Details for each evaluation metric is available in Appendix H.
4.2 SFT
Following HelpSteer [12], we train a Llama 3 70B Base model using only Open Assistant [11] with 56k conversations for 2400 steps with a global batch size of 128 (close to 4 epochs).
We use a constant learning rate (LR) of 2e-6 using the AdamW optimizer after searching LR in {1,2,3,4,5}e-6, saving a checkpoint every 200 steps.
This represents the SFT model trained on existing open-sourced data only.
However, we find that a SFT model trained with only Open Assistant is weak compared to the Llama 3 70B Instruct, likely due to the inconsistent quality of the responses it contains.

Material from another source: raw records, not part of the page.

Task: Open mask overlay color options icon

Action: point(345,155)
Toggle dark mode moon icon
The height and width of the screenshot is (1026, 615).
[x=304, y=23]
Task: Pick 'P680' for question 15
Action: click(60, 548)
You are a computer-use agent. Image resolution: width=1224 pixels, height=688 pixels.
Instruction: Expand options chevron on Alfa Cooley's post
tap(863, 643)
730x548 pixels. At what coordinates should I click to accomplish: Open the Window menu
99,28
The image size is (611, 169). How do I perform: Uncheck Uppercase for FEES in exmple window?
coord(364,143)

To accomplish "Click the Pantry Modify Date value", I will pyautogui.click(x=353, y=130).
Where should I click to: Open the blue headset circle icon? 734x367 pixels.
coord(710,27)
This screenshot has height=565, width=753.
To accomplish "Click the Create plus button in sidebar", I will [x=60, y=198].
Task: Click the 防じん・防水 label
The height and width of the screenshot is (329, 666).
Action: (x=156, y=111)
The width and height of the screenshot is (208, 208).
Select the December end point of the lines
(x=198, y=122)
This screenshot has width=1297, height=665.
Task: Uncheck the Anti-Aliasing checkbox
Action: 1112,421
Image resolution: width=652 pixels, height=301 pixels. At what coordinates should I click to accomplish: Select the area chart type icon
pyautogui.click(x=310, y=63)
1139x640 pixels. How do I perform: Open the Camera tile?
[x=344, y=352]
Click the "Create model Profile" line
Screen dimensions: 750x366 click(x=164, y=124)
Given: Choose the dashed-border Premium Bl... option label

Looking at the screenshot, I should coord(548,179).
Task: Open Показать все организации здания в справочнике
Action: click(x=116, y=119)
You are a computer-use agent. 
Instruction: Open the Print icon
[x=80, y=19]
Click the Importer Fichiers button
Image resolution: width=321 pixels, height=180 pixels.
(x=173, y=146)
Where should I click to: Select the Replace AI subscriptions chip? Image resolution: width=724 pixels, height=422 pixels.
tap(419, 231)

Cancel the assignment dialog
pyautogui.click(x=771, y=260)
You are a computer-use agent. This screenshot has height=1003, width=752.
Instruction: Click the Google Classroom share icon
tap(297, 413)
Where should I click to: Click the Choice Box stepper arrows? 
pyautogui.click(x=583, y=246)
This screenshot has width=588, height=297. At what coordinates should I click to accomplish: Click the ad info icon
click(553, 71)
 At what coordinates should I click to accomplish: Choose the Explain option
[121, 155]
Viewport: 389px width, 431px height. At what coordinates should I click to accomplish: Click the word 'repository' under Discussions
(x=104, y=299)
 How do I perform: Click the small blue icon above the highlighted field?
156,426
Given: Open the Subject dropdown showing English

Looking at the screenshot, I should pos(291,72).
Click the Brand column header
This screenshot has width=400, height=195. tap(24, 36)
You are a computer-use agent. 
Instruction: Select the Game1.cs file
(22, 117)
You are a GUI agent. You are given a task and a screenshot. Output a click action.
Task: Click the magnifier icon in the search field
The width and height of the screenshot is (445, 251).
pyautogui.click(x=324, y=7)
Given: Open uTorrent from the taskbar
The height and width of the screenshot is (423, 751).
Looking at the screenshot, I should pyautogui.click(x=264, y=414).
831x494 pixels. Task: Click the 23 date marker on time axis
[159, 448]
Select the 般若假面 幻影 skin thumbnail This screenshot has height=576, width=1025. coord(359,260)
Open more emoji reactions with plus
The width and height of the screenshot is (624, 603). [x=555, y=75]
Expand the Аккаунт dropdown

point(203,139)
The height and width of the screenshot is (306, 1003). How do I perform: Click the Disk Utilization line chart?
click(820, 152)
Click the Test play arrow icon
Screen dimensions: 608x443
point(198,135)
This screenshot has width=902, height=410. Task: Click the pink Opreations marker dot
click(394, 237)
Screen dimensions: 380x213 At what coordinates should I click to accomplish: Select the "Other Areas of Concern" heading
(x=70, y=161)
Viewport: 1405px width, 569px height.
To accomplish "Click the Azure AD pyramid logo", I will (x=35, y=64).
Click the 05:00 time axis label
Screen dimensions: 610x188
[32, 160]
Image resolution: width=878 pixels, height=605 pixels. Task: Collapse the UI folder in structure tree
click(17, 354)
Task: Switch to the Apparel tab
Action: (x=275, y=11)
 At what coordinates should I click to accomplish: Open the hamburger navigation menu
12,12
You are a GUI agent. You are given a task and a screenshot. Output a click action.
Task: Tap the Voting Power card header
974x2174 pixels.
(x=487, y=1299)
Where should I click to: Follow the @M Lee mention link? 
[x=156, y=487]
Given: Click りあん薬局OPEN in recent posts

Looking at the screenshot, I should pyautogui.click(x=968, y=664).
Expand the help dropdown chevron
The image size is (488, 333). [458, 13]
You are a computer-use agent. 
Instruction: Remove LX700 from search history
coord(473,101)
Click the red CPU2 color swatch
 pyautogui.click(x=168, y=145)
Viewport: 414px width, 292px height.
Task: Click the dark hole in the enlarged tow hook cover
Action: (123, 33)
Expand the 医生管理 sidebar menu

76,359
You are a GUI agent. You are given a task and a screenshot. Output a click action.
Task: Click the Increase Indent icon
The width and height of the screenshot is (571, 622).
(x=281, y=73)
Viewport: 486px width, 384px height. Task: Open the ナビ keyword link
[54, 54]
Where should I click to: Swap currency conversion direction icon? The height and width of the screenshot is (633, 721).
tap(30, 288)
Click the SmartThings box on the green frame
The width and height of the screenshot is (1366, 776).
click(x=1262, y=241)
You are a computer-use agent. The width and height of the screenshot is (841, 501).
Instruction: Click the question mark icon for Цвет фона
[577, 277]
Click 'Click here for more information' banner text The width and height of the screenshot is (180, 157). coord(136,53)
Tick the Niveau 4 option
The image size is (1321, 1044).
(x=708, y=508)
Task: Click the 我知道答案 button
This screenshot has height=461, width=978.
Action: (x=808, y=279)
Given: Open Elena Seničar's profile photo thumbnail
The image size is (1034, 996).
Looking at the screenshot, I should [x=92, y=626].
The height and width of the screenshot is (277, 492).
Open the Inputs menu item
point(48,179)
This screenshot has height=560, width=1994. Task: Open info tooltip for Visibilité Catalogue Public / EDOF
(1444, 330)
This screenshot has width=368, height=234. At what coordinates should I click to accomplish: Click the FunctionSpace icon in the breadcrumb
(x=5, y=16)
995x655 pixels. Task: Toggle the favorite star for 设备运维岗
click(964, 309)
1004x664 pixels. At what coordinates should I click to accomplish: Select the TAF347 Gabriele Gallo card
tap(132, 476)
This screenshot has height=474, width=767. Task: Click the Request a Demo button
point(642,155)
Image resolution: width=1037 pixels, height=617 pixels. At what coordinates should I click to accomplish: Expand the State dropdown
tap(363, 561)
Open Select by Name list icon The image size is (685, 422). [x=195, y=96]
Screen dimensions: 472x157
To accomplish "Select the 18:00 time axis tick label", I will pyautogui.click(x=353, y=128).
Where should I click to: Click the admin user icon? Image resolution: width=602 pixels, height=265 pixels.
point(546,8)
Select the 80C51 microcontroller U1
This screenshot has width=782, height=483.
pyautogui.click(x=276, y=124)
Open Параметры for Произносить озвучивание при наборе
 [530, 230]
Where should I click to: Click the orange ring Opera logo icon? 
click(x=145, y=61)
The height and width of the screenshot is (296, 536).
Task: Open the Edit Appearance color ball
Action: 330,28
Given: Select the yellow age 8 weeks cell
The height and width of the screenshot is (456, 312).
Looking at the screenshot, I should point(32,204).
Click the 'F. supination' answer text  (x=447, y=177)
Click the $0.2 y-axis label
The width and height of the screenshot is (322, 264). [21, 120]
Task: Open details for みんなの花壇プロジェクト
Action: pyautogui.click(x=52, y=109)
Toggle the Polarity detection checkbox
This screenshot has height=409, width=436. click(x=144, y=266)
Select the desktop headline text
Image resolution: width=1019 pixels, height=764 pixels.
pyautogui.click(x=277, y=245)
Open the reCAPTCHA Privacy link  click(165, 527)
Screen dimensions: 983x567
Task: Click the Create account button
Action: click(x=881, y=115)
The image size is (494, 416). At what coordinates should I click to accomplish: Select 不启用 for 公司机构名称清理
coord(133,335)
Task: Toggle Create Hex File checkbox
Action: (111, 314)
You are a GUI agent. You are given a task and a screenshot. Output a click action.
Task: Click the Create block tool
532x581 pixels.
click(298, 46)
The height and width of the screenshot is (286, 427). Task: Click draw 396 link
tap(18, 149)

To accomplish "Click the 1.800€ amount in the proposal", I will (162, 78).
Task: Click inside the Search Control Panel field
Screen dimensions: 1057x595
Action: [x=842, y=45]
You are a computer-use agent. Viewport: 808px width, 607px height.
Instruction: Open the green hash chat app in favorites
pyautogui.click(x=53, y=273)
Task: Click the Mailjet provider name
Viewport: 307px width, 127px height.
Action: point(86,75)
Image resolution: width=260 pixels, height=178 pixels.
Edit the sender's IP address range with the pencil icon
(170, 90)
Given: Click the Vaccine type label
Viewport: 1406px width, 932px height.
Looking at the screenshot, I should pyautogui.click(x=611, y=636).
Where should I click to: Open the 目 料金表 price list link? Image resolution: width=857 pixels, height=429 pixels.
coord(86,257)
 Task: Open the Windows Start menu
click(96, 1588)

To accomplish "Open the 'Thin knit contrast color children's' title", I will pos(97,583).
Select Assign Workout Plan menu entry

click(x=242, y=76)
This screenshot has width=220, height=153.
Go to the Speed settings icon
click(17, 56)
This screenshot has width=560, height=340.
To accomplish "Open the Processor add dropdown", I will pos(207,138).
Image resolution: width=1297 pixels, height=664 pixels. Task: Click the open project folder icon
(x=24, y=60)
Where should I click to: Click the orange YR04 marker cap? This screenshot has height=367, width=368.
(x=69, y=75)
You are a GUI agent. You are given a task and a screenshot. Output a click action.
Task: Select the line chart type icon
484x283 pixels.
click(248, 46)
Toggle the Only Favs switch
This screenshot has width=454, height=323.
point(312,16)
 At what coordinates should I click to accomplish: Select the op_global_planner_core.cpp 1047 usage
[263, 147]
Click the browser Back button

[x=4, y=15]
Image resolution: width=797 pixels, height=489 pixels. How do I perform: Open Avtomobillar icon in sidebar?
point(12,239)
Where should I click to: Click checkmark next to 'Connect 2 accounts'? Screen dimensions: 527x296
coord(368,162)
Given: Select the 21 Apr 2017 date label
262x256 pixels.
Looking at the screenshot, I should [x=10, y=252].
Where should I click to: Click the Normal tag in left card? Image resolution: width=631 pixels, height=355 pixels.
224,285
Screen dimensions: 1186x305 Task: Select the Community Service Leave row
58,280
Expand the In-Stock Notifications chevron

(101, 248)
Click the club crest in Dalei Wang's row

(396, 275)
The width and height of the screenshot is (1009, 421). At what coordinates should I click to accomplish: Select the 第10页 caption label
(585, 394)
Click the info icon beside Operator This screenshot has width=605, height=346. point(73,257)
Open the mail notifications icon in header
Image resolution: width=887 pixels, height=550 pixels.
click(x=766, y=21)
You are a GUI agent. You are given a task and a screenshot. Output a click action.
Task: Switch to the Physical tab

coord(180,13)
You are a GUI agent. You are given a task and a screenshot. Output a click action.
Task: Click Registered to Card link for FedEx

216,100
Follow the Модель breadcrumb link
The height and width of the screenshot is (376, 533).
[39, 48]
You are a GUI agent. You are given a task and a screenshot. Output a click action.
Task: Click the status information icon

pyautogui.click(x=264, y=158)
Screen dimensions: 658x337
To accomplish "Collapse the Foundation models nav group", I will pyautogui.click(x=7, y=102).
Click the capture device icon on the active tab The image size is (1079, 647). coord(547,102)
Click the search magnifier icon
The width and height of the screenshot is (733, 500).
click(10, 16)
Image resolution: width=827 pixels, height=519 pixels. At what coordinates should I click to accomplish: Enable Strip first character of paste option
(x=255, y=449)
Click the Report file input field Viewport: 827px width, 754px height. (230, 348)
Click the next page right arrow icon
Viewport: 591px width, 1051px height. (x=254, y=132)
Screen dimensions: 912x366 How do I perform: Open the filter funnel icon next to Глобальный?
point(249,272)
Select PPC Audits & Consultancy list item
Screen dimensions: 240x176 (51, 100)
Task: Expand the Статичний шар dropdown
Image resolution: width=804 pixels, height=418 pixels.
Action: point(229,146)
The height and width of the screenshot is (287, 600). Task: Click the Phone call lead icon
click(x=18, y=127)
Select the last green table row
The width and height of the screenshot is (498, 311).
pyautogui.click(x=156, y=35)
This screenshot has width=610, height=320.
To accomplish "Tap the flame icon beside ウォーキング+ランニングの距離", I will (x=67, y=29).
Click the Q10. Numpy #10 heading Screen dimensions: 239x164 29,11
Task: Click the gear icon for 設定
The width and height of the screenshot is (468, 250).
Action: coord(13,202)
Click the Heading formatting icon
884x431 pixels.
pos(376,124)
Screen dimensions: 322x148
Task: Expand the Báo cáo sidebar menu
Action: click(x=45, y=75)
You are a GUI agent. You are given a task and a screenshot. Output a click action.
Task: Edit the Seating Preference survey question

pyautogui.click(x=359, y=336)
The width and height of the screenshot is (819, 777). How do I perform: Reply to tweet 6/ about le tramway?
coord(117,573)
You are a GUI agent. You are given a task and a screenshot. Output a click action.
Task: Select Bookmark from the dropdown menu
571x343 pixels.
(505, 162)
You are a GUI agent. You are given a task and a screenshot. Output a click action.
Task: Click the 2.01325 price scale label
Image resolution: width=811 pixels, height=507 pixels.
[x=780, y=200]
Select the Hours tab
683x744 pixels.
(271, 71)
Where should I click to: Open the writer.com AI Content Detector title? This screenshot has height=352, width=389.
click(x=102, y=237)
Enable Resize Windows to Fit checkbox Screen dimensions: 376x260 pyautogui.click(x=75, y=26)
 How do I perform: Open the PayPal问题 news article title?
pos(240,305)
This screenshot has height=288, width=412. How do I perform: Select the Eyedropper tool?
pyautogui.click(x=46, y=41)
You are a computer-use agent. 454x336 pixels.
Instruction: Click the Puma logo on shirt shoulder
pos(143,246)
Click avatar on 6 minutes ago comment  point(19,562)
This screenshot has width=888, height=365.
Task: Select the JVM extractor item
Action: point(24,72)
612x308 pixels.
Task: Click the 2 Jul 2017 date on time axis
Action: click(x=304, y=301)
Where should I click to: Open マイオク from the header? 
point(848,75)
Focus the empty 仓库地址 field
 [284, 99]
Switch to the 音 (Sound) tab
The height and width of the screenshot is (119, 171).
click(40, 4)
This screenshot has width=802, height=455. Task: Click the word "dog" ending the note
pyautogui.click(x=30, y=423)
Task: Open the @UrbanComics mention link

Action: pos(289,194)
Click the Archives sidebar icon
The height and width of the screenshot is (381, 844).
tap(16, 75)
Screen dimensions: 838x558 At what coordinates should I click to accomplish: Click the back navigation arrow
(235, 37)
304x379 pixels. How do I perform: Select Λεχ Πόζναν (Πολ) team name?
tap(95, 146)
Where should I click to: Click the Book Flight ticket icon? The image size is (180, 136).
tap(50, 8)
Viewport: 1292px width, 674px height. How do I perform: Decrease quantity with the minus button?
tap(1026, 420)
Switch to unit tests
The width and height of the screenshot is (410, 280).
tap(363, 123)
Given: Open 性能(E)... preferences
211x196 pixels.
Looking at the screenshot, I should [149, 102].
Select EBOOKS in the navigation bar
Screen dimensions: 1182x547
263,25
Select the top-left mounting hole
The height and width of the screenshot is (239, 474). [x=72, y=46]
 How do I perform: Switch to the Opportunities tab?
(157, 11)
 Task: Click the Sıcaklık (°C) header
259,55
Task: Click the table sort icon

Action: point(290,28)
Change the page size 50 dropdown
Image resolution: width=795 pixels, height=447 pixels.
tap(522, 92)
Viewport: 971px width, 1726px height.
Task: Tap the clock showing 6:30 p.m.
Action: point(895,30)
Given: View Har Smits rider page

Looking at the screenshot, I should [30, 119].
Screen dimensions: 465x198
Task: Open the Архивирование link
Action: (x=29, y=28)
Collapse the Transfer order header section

Therefore, we trained another model using an SFT dataset (named 'Daring Anteater') consisting of 100k conversations, each averaging 2.88 model turns.
Approximately 93% of the data are synthetically generated following a similar pipeline as [43] by replacing OpenAI models with an earlier aligned version of Nemotron-4 340B and Mixtral-8x7B-Instruct-v0.1 [9], while the rest comes from ARB [45], SciBench [46], tigerbot-leetcode [47], PRM800K [48], FinQA [49], and wikitablequestions [50].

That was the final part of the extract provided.